Wow, very helpful! They do seem to be doing just that. I will investigate them. 

Beyond animal suffering, the land/water/feed/antibiotic overusage, methane emissions, slaughterhouse worker conditions, zoonotic pandemics, etc still seem problematic

I couldn't agree more. And yet... if the billions of farm animals could be engineered to have ridiculously high welfare levels, could that not overcome those very real concerns you point out? Has someone researched the welfare effects of the ancillary activities attached to farm animals?

Epistemic Status: hare-brained scheme

I think it might be possible to selectively interfere with any region of an animals brain using a sophisticated genetic logic gate. It'd even pass on in the germline so you'd only have to do the manipulation once or twice to get a new phenotype you can grow exponential via regular old breeding. They work a bit like this. If A and B and C but not D, make protein E. There are m0lecules called cadherins, a unique combination of which specify each region of the brain. If you made expression of A/B/C/D dependent on whether these cadherins are expressed, you could express D (i.e. any protein you want) within that brain region. 

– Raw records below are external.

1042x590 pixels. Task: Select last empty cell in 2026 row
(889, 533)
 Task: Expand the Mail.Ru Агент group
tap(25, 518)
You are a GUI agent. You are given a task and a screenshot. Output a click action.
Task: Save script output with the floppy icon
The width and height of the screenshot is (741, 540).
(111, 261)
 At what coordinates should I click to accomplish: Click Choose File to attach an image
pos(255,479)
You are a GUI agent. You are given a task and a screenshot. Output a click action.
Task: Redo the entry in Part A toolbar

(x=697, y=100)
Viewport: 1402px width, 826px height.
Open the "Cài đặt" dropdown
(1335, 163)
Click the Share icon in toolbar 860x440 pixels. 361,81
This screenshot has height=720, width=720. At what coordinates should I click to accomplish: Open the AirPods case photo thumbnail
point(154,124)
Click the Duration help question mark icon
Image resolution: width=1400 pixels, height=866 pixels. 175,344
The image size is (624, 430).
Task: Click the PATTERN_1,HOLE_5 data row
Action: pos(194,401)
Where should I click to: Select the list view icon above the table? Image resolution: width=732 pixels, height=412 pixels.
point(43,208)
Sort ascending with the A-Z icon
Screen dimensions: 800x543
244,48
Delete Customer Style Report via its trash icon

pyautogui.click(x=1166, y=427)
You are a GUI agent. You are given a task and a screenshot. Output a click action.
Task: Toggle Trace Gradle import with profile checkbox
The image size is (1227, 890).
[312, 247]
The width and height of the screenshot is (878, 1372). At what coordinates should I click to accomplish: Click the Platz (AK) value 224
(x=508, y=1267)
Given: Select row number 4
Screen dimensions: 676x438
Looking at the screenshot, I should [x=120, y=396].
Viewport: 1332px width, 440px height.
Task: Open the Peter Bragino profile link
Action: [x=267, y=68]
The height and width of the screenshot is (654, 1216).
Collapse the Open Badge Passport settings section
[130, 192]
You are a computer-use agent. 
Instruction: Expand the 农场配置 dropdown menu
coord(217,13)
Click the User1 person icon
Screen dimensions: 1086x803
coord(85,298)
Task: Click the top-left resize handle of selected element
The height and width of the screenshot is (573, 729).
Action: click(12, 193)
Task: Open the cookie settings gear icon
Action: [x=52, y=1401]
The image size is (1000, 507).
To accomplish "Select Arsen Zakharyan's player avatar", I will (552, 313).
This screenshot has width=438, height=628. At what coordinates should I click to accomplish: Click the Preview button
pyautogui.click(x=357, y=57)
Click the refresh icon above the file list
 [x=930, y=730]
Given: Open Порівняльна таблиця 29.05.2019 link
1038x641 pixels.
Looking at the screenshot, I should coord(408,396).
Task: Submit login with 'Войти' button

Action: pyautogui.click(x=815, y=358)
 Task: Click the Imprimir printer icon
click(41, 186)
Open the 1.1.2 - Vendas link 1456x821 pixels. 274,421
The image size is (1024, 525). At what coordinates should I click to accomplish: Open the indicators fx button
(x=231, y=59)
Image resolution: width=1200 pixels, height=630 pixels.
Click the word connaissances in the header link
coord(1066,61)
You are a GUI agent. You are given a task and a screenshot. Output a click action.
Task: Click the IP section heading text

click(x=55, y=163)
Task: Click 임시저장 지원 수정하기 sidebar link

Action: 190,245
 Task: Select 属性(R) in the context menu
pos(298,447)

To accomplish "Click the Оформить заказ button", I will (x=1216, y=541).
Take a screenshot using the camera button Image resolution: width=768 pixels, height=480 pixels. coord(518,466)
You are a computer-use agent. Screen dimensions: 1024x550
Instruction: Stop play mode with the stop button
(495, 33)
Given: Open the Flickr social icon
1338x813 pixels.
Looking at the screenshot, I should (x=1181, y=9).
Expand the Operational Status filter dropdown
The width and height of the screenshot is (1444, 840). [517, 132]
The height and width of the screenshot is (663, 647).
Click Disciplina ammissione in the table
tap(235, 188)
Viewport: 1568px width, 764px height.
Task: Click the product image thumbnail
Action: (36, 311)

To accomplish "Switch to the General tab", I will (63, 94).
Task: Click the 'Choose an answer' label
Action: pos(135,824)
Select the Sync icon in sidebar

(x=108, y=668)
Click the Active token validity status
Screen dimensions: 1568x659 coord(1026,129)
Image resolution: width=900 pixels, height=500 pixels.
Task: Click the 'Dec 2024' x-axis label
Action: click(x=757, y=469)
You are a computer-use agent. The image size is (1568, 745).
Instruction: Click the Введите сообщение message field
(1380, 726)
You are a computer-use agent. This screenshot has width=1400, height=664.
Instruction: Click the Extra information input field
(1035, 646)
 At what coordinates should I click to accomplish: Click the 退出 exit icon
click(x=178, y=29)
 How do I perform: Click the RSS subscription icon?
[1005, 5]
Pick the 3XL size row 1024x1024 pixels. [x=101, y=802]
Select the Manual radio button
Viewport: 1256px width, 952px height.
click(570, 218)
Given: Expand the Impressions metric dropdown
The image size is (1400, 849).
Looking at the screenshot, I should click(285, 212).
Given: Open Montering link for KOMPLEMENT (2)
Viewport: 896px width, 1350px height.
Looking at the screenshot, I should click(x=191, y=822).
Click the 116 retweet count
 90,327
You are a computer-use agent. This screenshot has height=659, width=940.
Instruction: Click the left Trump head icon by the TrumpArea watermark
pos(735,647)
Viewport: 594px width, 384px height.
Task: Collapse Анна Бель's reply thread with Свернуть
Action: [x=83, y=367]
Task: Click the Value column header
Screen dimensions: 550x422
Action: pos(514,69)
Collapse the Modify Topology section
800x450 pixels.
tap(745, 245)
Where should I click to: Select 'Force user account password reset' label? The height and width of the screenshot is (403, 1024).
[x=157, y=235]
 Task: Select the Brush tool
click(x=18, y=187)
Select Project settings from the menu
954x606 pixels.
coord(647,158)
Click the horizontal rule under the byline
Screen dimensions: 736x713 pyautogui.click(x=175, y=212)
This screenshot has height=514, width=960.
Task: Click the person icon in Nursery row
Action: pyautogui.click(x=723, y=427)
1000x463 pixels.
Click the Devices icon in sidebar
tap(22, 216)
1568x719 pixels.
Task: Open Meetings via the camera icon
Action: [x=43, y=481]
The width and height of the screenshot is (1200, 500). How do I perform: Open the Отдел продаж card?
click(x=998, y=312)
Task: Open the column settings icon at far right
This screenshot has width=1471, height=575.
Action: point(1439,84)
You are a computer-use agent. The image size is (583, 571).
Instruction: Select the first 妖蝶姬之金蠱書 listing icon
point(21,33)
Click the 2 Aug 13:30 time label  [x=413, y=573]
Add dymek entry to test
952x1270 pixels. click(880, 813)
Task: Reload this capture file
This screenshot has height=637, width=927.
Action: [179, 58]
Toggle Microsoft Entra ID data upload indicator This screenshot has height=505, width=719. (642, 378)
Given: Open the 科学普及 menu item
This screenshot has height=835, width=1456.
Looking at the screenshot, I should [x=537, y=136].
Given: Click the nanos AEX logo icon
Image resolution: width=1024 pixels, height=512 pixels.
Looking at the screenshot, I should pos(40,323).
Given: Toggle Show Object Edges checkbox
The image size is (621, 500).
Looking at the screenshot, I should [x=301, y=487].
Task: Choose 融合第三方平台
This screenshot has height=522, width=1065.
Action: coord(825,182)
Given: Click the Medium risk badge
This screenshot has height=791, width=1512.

You could figure out which gene to add and where by using more traditional means of genetic engineering that don't pass on in the germ line. 

One potential candidate is just destroying the amygdala. There's a case study of a woman called SM who had no amygdala. She was really happy and carefree, kinda dumb and reckless but not massively so.

I proposed this to a world expert on cadherins and he liked the idea and he agreed to let me do my my MSci project on something related, but he had no relevant expertise on animal welfare or genetic engineering and I suck at lab work so I turned him down.

If anyone's interested I'll share a little infographic I made on the idea

Thanks! I'd love to see the infographic.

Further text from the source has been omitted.